━━━━━ Available data
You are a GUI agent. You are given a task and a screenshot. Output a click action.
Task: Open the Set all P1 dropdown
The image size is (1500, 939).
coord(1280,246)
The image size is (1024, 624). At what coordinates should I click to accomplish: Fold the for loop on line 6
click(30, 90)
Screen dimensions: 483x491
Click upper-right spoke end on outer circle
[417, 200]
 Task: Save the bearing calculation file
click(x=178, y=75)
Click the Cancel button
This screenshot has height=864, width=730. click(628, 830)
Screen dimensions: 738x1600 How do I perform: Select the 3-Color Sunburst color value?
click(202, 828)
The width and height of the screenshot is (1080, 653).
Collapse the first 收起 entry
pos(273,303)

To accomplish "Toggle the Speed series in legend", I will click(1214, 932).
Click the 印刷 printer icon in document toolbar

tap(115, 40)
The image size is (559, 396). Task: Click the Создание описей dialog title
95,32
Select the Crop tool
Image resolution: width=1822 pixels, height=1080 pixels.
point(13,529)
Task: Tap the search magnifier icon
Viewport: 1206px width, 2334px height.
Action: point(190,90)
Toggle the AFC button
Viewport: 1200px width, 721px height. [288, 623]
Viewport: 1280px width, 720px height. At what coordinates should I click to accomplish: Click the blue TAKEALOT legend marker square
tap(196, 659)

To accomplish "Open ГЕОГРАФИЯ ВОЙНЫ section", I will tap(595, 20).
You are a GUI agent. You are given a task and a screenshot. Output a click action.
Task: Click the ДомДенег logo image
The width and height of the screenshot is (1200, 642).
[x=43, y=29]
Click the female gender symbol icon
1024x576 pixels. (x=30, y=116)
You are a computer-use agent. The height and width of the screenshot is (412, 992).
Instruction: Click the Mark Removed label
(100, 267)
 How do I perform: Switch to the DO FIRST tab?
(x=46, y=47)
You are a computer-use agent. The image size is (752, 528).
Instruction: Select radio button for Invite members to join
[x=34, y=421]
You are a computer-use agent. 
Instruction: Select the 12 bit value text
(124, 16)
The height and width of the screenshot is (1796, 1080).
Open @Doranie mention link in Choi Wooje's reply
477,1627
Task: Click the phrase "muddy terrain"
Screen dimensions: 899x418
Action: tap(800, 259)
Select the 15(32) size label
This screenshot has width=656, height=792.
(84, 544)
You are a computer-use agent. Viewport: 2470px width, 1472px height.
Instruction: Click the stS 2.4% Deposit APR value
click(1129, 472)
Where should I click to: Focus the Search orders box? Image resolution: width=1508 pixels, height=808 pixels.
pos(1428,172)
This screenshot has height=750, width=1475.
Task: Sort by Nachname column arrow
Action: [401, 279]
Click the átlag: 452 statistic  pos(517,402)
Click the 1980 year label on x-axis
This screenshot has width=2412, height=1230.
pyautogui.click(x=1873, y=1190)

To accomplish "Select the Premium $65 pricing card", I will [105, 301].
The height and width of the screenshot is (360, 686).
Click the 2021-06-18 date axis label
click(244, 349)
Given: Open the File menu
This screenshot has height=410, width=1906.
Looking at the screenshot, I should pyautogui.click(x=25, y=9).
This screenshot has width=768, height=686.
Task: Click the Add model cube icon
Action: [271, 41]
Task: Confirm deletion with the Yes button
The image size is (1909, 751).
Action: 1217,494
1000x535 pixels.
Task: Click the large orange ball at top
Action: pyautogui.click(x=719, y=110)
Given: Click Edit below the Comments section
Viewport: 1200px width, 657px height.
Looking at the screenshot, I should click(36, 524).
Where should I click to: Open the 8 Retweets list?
━━━━━━━━━━
Exercise goal: Copy out only the lines of the records above from the one with "The image size is (559, 396)." through the one with "Given: Open the File menu", exactly as they stand, both included.

Solution:
The image size is (559, 396). Task: Click the Создание описей dialog title
95,32
Select the Crop tool
Image resolution: width=1822 pixels, height=1080 pixels.
point(13,529)
Task: Tap the search magnifier icon
Viewport: 1206px width, 2334px height.
Action: point(190,90)
Toggle the AFC button
Viewport: 1200px width, 721px height. [288, 623]
Viewport: 1280px width, 720px height. At what coordinates should I click to accomplish: Click the blue TAKEALOT legend marker square
tap(196, 659)

To accomplish "Open ГЕОГРАФИЯ ВОЙНЫ section", I will tap(595, 20).
You are a GUI agent. You are given a task and a screenshot. Output a click action.
Task: Click the ДомДенег logo image
The width and height of the screenshot is (1200, 642).
[x=43, y=29]
Click the female gender symbol icon
1024x576 pixels. (x=30, y=116)
You are a computer-use agent. The height and width of the screenshot is (412, 992).
Instruction: Click the Mark Removed label
(100, 267)
 How do I perform: Switch to the DO FIRST tab?
(x=46, y=47)
You are a computer-use agent. The image size is (752, 528).
Instruction: Select radio button for Invite members to join
[x=34, y=421]
You are a computer-use agent. 
Instruction: Select the 12 bit value text
(124, 16)
The height and width of the screenshot is (1796, 1080).
Open @Doranie mention link in Choi Wooje's reply
477,1627
Task: Click the phrase "muddy terrain"
Screen dimensions: 899x418
Action: tap(800, 259)
Select the 15(32) size label
This screenshot has width=656, height=792.
(84, 544)
You are a computer-use agent. Viewport: 2470px width, 1472px height.
Instruction: Click the stS 2.4% Deposit APR value
click(1129, 472)
Where should I click to: Focus the Search orders box? Image resolution: width=1508 pixels, height=808 pixels.
pos(1428,172)
This screenshot has height=750, width=1475.
Task: Sort by Nachname column arrow
Action: [401, 279]
Click the átlag: 452 statistic  pos(517,402)
Click the 1980 year label on x-axis
This screenshot has width=2412, height=1230.
pyautogui.click(x=1873, y=1190)

To accomplish "Select the Premium $65 pricing card", I will [105, 301].
The height and width of the screenshot is (360, 686).
Click the 2021-06-18 date axis label
click(244, 349)
Given: Open the File menu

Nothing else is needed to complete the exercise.